→ **Activity**: Reproduce the data in full, exactly.

——————————

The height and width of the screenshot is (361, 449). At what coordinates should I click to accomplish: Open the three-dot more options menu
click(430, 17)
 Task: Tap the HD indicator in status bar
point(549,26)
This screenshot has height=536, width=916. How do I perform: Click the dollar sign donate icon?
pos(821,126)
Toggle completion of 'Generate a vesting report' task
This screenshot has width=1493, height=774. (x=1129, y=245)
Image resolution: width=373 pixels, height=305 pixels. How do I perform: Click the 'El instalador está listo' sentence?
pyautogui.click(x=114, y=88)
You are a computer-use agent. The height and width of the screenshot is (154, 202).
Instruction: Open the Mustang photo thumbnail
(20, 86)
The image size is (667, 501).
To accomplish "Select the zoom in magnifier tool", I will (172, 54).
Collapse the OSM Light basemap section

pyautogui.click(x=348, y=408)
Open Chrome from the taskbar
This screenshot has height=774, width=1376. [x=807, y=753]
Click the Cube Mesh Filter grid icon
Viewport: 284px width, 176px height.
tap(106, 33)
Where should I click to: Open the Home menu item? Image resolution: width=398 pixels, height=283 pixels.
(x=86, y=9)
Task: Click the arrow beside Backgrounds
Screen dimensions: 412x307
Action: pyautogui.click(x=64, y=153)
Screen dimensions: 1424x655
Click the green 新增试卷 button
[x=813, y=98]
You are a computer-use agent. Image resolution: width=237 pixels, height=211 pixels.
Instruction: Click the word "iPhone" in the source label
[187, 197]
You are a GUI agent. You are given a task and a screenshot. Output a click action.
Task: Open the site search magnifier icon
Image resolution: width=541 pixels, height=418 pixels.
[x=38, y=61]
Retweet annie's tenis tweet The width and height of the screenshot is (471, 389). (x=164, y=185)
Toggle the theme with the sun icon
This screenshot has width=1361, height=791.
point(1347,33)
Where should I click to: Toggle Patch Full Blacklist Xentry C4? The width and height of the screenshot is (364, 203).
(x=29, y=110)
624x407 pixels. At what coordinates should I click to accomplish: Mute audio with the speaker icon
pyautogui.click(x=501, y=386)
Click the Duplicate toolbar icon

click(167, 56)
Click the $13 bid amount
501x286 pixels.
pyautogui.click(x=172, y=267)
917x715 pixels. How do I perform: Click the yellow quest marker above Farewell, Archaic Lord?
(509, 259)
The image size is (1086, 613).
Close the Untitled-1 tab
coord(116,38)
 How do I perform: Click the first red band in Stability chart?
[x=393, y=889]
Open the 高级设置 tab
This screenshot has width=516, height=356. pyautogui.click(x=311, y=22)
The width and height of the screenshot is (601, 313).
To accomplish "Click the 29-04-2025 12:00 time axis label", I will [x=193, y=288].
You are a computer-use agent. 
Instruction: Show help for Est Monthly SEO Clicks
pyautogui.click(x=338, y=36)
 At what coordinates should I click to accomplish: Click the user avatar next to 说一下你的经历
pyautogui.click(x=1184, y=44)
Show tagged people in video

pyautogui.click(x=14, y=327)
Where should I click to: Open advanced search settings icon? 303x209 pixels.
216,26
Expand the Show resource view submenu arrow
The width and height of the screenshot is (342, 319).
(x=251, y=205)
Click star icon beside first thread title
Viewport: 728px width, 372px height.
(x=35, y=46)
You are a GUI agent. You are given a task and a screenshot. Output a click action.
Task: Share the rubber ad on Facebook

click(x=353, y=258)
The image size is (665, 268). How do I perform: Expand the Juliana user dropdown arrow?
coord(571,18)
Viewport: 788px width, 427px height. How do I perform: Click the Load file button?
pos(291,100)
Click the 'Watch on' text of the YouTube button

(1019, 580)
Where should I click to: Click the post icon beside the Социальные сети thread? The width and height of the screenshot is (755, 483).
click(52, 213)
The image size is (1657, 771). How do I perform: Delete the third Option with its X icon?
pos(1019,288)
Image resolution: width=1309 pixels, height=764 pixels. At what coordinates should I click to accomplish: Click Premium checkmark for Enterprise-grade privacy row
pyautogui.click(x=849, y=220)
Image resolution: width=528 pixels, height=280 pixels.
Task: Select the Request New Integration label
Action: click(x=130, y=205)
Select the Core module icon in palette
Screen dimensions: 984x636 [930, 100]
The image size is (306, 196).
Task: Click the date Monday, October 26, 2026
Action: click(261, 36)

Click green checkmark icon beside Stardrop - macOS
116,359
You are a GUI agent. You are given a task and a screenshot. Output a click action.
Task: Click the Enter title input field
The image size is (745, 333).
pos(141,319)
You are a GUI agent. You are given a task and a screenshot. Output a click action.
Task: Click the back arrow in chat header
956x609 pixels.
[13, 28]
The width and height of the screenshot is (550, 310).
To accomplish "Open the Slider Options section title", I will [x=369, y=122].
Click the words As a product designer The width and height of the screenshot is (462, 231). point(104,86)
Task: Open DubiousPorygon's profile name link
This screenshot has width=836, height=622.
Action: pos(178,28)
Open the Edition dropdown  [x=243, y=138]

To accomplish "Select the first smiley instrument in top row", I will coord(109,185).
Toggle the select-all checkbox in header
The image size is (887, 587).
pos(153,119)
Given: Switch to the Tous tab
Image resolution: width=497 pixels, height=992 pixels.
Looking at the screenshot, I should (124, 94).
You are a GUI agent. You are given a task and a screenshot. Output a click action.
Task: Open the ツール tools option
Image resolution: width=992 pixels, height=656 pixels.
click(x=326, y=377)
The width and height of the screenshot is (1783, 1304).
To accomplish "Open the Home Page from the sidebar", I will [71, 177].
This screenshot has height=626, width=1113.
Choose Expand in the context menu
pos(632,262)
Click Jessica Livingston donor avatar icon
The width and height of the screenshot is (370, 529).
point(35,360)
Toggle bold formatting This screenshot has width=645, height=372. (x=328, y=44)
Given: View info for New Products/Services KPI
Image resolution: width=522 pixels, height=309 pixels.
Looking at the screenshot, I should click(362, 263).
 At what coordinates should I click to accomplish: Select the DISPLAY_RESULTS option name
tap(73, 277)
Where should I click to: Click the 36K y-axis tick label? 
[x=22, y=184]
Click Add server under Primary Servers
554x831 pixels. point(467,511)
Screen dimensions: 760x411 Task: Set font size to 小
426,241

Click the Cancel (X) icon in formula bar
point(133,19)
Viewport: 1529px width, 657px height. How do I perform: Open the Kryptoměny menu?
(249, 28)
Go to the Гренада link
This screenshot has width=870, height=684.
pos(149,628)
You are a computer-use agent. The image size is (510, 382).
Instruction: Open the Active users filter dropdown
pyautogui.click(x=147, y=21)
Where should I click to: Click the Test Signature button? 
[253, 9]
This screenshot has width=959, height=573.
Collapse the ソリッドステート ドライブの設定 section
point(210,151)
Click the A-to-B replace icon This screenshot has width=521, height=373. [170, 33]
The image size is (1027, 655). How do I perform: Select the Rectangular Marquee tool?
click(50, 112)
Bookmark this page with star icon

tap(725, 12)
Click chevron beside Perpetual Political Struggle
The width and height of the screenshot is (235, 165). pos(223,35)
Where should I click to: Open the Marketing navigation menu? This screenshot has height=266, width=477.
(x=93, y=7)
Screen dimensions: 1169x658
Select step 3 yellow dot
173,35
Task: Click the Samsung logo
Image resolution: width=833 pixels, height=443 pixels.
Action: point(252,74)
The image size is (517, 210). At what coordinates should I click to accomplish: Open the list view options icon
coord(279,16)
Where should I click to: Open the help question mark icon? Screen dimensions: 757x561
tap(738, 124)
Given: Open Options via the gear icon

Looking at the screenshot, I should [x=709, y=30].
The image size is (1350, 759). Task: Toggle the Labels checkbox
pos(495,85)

——————————

→ **Response to the exercise**:
The height and width of the screenshot is (361, 449). At what coordinates should I click to accomplish: Open the three-dot more options menu
click(430, 17)
 Task: Tap the HD indicator in status bar
point(549,26)
This screenshot has height=536, width=916. How do I perform: Click the dollar sign donate icon?
pos(821,126)
Toggle completion of 'Generate a vesting report' task
This screenshot has width=1493, height=774. (x=1129, y=245)
Image resolution: width=373 pixels, height=305 pixels. How do I perform: Click the 'El instalador está listo' sentence?
pyautogui.click(x=114, y=88)
You are a computer-use agent. The height and width of the screenshot is (154, 202).
Instruction: Open the Mustang photo thumbnail
(20, 86)
The image size is (667, 501).
To accomplish "Select the zoom in magnifier tool", I will (172, 54).
Collapse the OSM Light basemap section

pyautogui.click(x=348, y=408)
Open Chrome from the taskbar
This screenshot has height=774, width=1376. [x=807, y=753]
Click the Cube Mesh Filter grid icon
Viewport: 284px width, 176px height.
tap(106, 33)
Where should I click to: Open the Home menu item? Image resolution: width=398 pixels, height=283 pixels.
(x=86, y=9)
Task: Click the arrow beside Backgrounds
Screen dimensions: 412x307
Action: pyautogui.click(x=64, y=153)
Screen dimensions: 1424x655
Click the green 新增试卷 button
[x=813, y=98]
You are a computer-use agent. Image resolution: width=237 pixels, height=211 pixels.
Instruction: Click the word "iPhone" in the source label
[187, 197]
You are a GUI agent. You are given a task and a screenshot. Output a click action.
Task: Open the site search magnifier icon
Image resolution: width=541 pixels, height=418 pixels.
[x=38, y=61]
Retweet annie's tenis tweet The width and height of the screenshot is (471, 389). (x=164, y=185)
Toggle the theme with the sun icon
This screenshot has width=1361, height=791.
point(1347,33)
Where should I click to: Toggle Patch Full Blacklist Xentry C4? The width and height of the screenshot is (364, 203).
(x=29, y=110)
624x407 pixels. At what coordinates should I click to accomplish: Mute audio with the speaker icon
pyautogui.click(x=501, y=386)
Click the Duplicate toolbar icon

click(167, 56)
Click the $13 bid amount
501x286 pixels.
pyautogui.click(x=172, y=267)
917x715 pixels. How do I perform: Click the yellow quest marker above Farewell, Archaic Lord?
(509, 259)
The image size is (1086, 613).
Close the Untitled-1 tab
coord(116,38)
 How do I perform: Click the first red band in Stability chart?
[x=393, y=889]
Open the 高级设置 tab
This screenshot has width=516, height=356. pyautogui.click(x=311, y=22)
The width and height of the screenshot is (601, 313).
To accomplish "Click the 29-04-2025 12:00 time axis label", I will [x=193, y=288].
You are a computer-use agent. 
Instruction: Show help for Est Monthly SEO Clicks
pyautogui.click(x=338, y=36)
 At what coordinates should I click to accomplish: Click the user avatar next to 说一下你的经历
pyautogui.click(x=1184, y=44)
Show tagged people in video

pyautogui.click(x=14, y=327)
Where should I click to: Open advanced search settings icon? 303x209 pixels.
216,26
Expand the Show resource view submenu arrow
The width and height of the screenshot is (342, 319).
(x=251, y=205)
Click star icon beside first thread title
Viewport: 728px width, 372px height.
(x=35, y=46)
You are a GUI agent. You are given a task and a screenshot. Output a click action.
Task: Share the rubber ad on Facebook

click(x=353, y=258)
The image size is (665, 268). How do I perform: Expand the Juliana user dropdown arrow?
coord(571,18)
Viewport: 788px width, 427px height. How do I perform: Click the Load file button?
pos(291,100)
Click the 'Watch on' text of the YouTube button

(1019, 580)
Where should I click to: Click the post icon beside the Социальные сети thread? The width and height of the screenshot is (755, 483).
click(52, 213)
The image size is (1657, 771). How do I perform: Delete the third Option with its X icon?
pos(1019,288)
Image resolution: width=1309 pixels, height=764 pixels. At what coordinates should I click to accomplish: Click Premium checkmark for Enterprise-grade privacy row
pyautogui.click(x=849, y=220)
Image resolution: width=528 pixels, height=280 pixels.
Task: Select the Request New Integration label
Action: click(x=130, y=205)
Select the Core module icon in palette
Screen dimensions: 984x636 [930, 100]
The image size is (306, 196).
Task: Click the date Monday, October 26, 2026
Action: click(261, 36)

Click green checkmark icon beside Stardrop - macOS
116,359
You are a GUI agent. You are given a task and a screenshot. Output a click action.
Task: Click the Enter title input field
The image size is (745, 333).
pos(141,319)
You are a GUI agent. You are given a task and a screenshot. Output a click action.
Task: Click the back arrow in chat header
956x609 pixels.
[13, 28]
The width and height of the screenshot is (550, 310).
To accomplish "Open the Slider Options section title", I will [x=369, y=122].
Click the words As a product designer The width and height of the screenshot is (462, 231). point(104,86)
Task: Open DubiousPorygon's profile name link
This screenshot has width=836, height=622.
Action: pos(178,28)
Open the Edition dropdown  [x=243, y=138]

To accomplish "Select the first smiley instrument in top row", I will coord(109,185).
Toggle the select-all checkbox in header
The image size is (887, 587).
pos(153,119)
Given: Switch to the Tous tab
Image resolution: width=497 pixels, height=992 pixels.
Looking at the screenshot, I should (124, 94).
You are a GUI agent. You are given a task and a screenshot. Output a click action.
Task: Open the ツール tools option
Image resolution: width=992 pixels, height=656 pixels.
click(x=326, y=377)
The width and height of the screenshot is (1783, 1304).
To accomplish "Open the Home Page from the sidebar", I will [71, 177].
This screenshot has height=626, width=1113.
Choose Expand in the context menu
pos(632,262)
Click Jessica Livingston donor avatar icon
The width and height of the screenshot is (370, 529).
point(35,360)
Toggle bold formatting This screenshot has width=645, height=372. (x=328, y=44)
Given: View info for New Products/Services KPI
Image resolution: width=522 pixels, height=309 pixels.
Looking at the screenshot, I should click(362, 263).
 At what coordinates should I click to accomplish: Select the DISPLAY_RESULTS option name
tap(73, 277)
Where should I click to: Click the 36K y-axis tick label? 
[x=22, y=184]
Click Add server under Primary Servers
554x831 pixels. point(467,511)
Screen dimensions: 760x411 Task: Set font size to 小
426,241

Click the Cancel (X) icon in formula bar
point(133,19)
Viewport: 1529px width, 657px height. How do I perform: Open the Kryptoměny menu?
(249, 28)
Go to the Гренада link
This screenshot has width=870, height=684.
pos(149,628)
You are a computer-use agent. The image size is (510, 382).
Instruction: Open the Active users filter dropdown
pyautogui.click(x=147, y=21)
Where should I click to: Click the Test Signature button? 
[253, 9]
This screenshot has width=959, height=573.
Collapse the ソリッドステート ドライブの設定 section
point(210,151)
Click the A-to-B replace icon This screenshot has width=521, height=373. [170, 33]
The image size is (1027, 655). How do I perform: Select the Rectangular Marquee tool?
click(50, 112)
Bookmark this page with star icon

tap(725, 12)
Click chevron beside Perpetual Political Struggle
The width and height of the screenshot is (235, 165). pos(223,35)
Where should I click to: Open the Marketing navigation menu? This screenshot has height=266, width=477.
(x=93, y=7)
Screen dimensions: 1169x658
Select step 3 yellow dot
173,35
Task: Click the Samsung logo
Image resolution: width=833 pixels, height=443 pixels.
Action: point(252,74)
The image size is (517, 210). At what coordinates should I click to accomplish: Open the list view options icon
coord(279,16)
Where should I click to: Open the help question mark icon? Screen dimensions: 757x561
tap(738, 124)
Given: Open Options via the gear icon

Looking at the screenshot, I should [x=709, y=30].
The image size is (1350, 759). Task: Toggle the Labels checkbox
pos(495,85)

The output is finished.